Inflation in the United States has shown signs of creeping higher in September, driven primarily by a notable rise in gasoline prices and other essential goods such as electricity. According to the Bureau of Labor Statistics, the consumer price index (CPI), a crucial measure of inflation, increased by 3% from a year earlier, up from 2.9% in August, although this figure fell short of economists’ expectations. The rise in core commodities, which exclude the volatile food and energy sectors, also registered a 3% increase compared to the previous year.
Economists have expressed concerns over this inflation trend. Mark Zandi, chief economist at Moody’s, noted that inflation appears “uncomfortably high” and is poised to rise further in the coming months. The CPI measures the speed at which prices change for a diverse basket of consumer goods and services—from everyday items like coffee and fruit to clubs and entertainment.
The release of the CPI data was delayed due to an ongoing government shutdown, which postponed its originally scheduled date of October 15. The delay rendered the report particularly significant, as it provided insight into the state of the U.S. economy just before a Federal Reserve meeting. Furthermore, this CPI report allowed the Social Security Administration to announce the cost-of-living adjustments for 2026, which will impact approximately 75 million beneficiaries.
Among the sectors contributing to the inflation rise, food prices, shelter costs, clothing, and airfare also saw increases. Gasoline prices experienced the steepest climb, surging by 4.1% from the previous month. As inflation remains above the Federal Reserve’s target rate of 2%, analysts like Mike Pugliese from Wells Fargo Economics have indicated that inflation is “sticky” around the 3% mark. Pugliese explained that while inflation had surged rapidly in 2021 and 2022, it has now stagnated around this level for the last year.
From a psychological standpoint, the 3% threshold is viewed as significant. According to financial analyst Stephen Kates from Bankrate, the continued rise in inflation remains a cause for concern. Zandi also highlighted the impact of President Trump’s tariffs, which have contributed to inflation by increasing prices on a range of goods, including beef, coffee, household appliances, and clothing—many of which are imported.

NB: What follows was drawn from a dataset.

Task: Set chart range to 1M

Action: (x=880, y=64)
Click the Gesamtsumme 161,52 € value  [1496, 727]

While some economists expect that long-term inflation expectations may temper by the latter half of next year, Pugliese noted that the current effective tariff rate could average around 15% as trade negotiations evolve, a rise from the current level near 10%. The Budget Lab at Yale recently estimated that current tariffs could cost each household an average of $1,800 by 2025.

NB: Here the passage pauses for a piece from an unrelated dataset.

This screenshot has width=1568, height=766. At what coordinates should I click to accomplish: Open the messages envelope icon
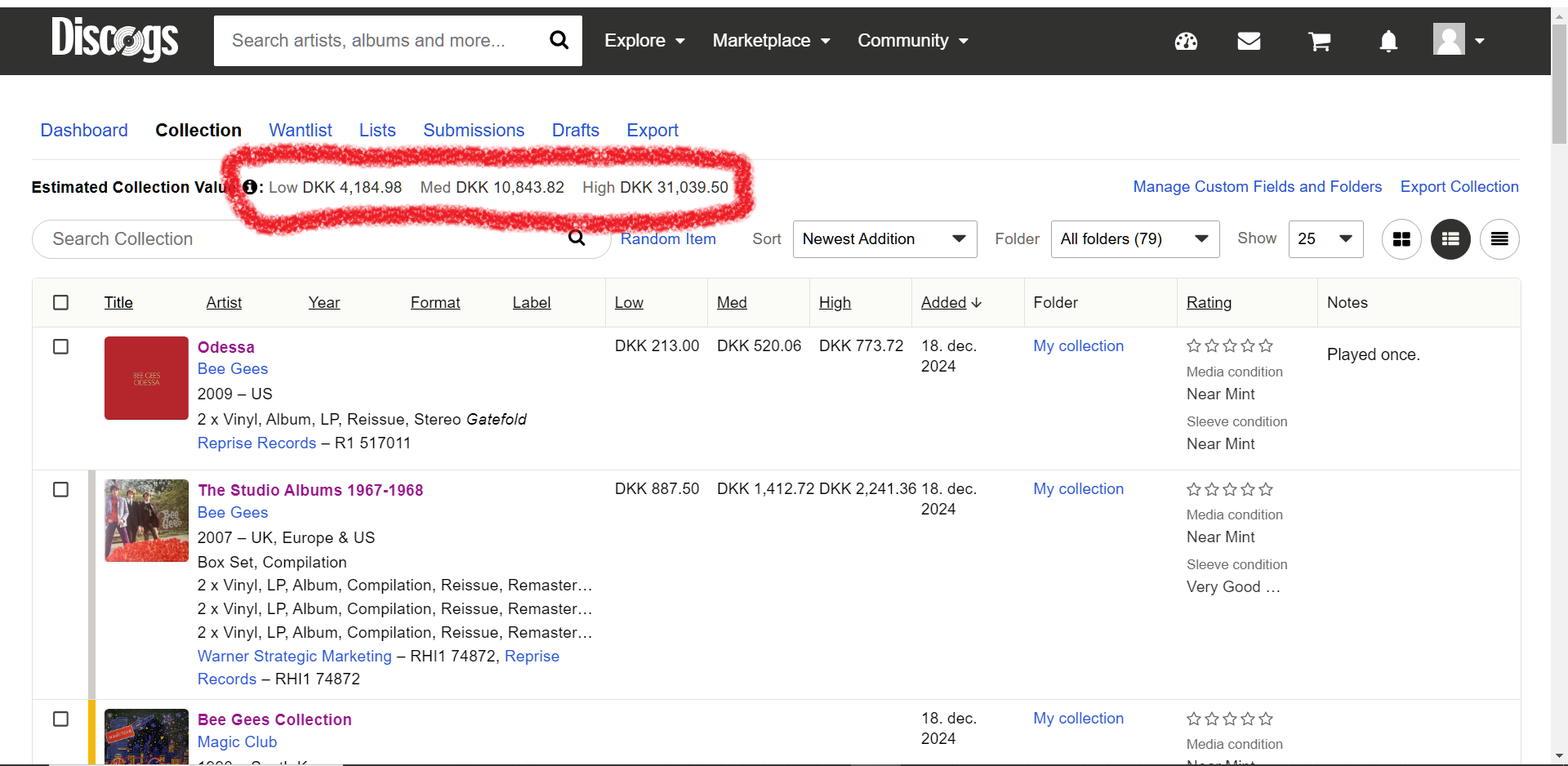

The uncertainty surrounding the tariffs has also led businesses to hesitate in adjusting prices, with many adopting a wait-and-see approach regarding how the political landscape will influence future tariff rates. This uncertainty in the business environment, as noted by Zandi, complicates the price adjustments for consumers.

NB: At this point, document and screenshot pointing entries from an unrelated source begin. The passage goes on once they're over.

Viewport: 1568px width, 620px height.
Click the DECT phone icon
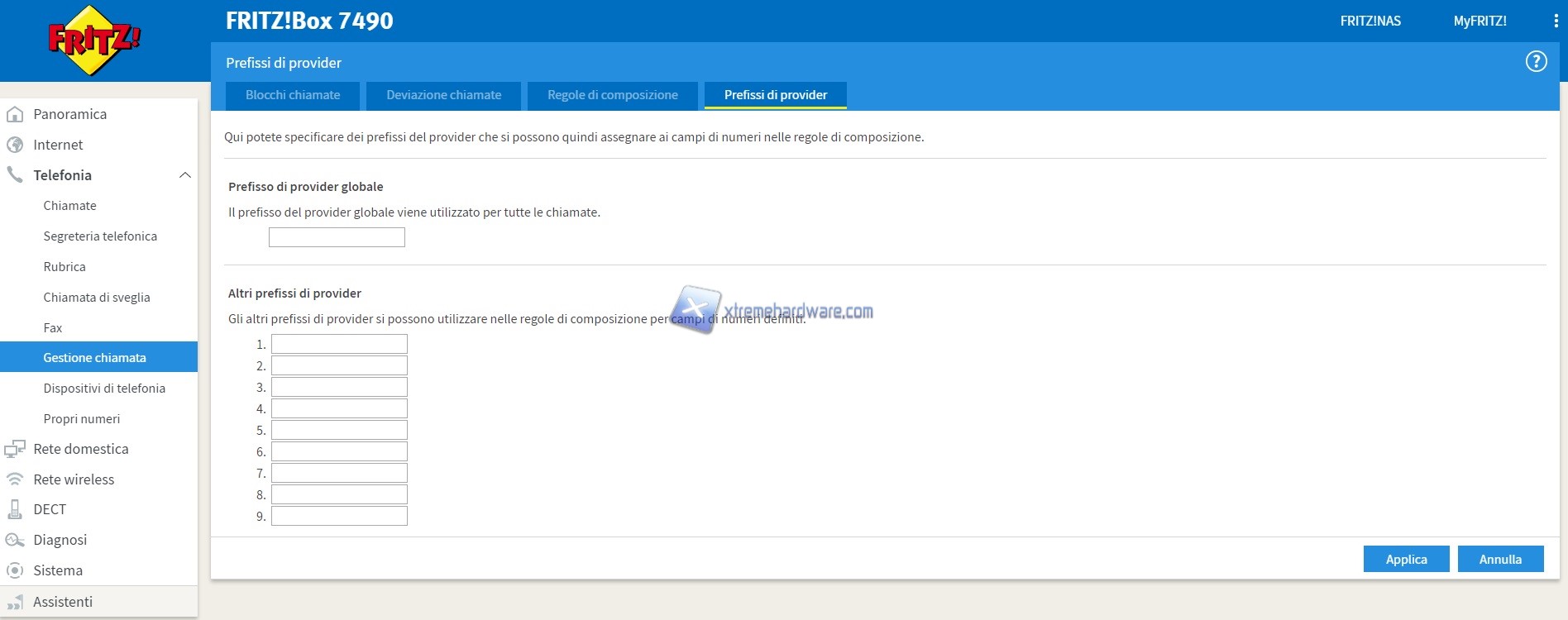coord(15,509)
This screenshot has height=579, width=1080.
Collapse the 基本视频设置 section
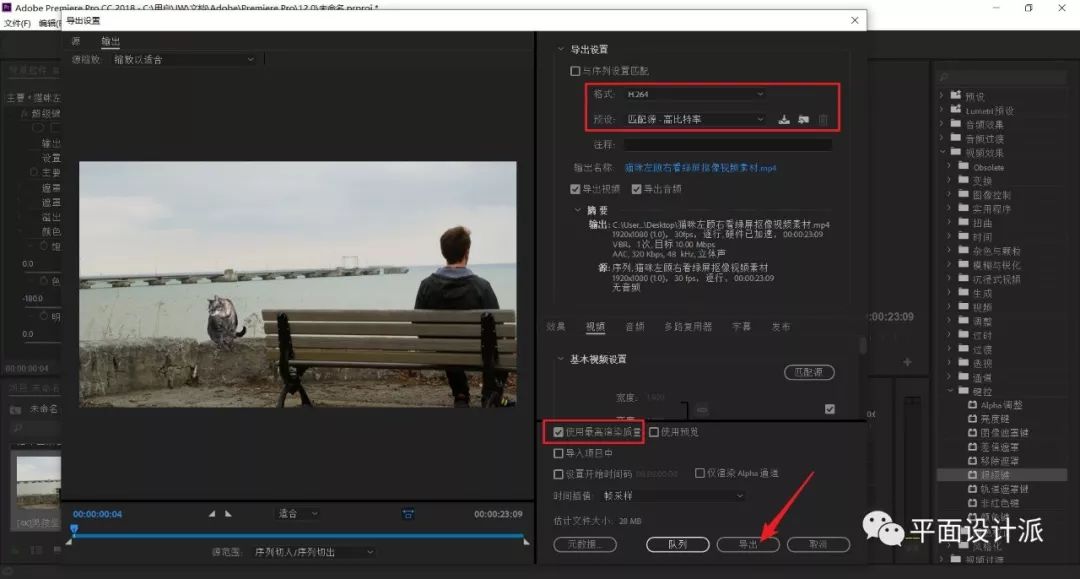[561, 359]
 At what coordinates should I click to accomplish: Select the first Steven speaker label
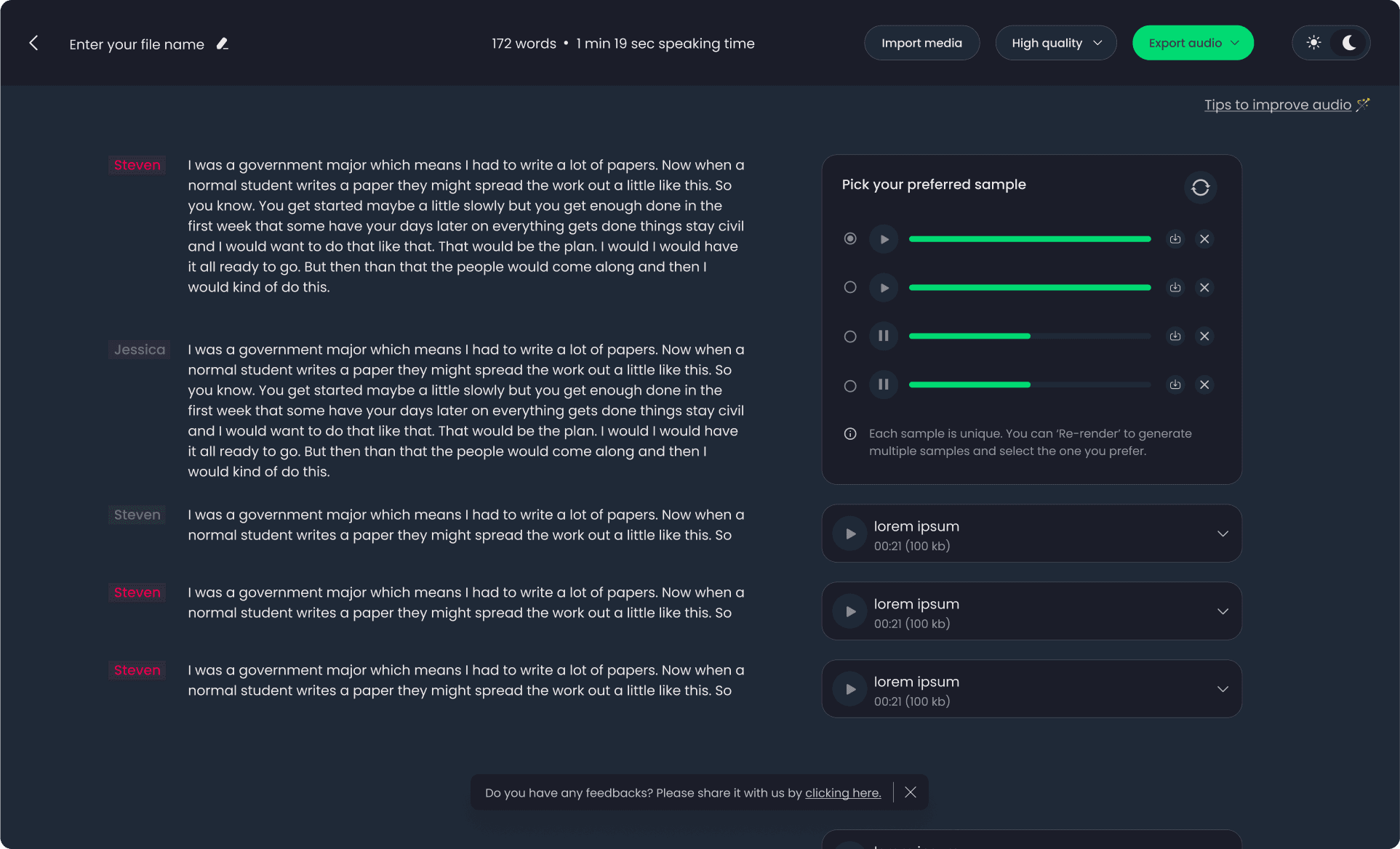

The inflation report is particularly crucial for Federal Reserve policymakers, especially as the central bank is expected to consider cutting interest rates by a quarter point in its upcoming policy meeting. Economists caution that such a move could potentially maintain elevated inflation rates. Zandi indicated that in the absence of substantial economic data, the Fed is likely to maintain its current strategy. Trump’s consistent criticism of Federal Reserve policies, advocating for lower rates, aligns with the administration’s interests. Additional Bureau of Labor Statistics data may further reinforce the case for interest rate cuts, particularly if it reveals signs of a weakening job market.